Daphne had spent six years in India studying Tibetan Buddism when she badly broke her wrist and as a result, decided to relocate to the UK. "I looked at all kinds of properties from one end of the country to the other but I knew from the first moment I arrived in Clun in Shropshire that these rolling hills would be my home. I stayed in a little B&B for two months until I found this place not too far away."

Daphne had no previous experience in hospitality so started off her B&B business in a small way, offering up just a couple of rooms during the busy Hay Festival.

There are two double rooms in the main house (the Rose Pink room and the Mustard Yellow room) with the adjoining self-contained suite accommodating up to four. As time has gone on, Daphne has added all kinds of outdoor spaces including the gypsy caravan themed 'Wagon Over the Valley', a private cabin 'The Rising Sun' with outdoor hot bath, 'The Angels' – two Victorian tabernacles and 'Mother Earth' a roundhouse with decking and a whisky barrel as a hot tub. There is also the meditation hall for guests to use and enjoy.

"I collect things and love going to auctions. By the time I had filled a couple of outdoor sheds I realised I needed to create little nests with my collectables. It's important to me that each dwelling is quite private. We are the elements, being near nature we can see that in everything that surrounds us, and this can be profoundly healing," Daphne explains.

"My occupancy is good all year-round, but May to July are particularly busy. We also get larger groups and parties staying then, gathering together for weddings."

"I love what I do. Running the B&B and self-catering business means I can practise mindfulness. Meeting different people from different backgrounds, with different opinions, can be challenging and also stimulating to see and accept the differences whilst observing our own reaction and emotions that arise … to see our own shortcomings and learn from it. I'm fascinated by how the mind works."

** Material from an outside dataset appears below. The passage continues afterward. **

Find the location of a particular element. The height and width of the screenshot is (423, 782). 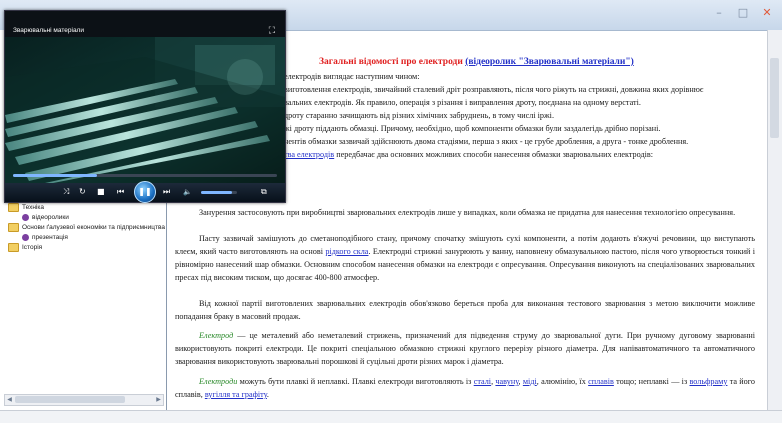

"I've also been lucky enough to find and work with great local craftspeople. A local artisan Dale makes amazing woodwork forest furniture and pretty much anything out of wood."

"I've been using freetobook since 2012 and I love it! I've also recommended the system to a couple of other B&B owners in Hay. I am also so happy with the Stripe payment system too, it takes such a weight off. I can find details of all the transactions in the one spot."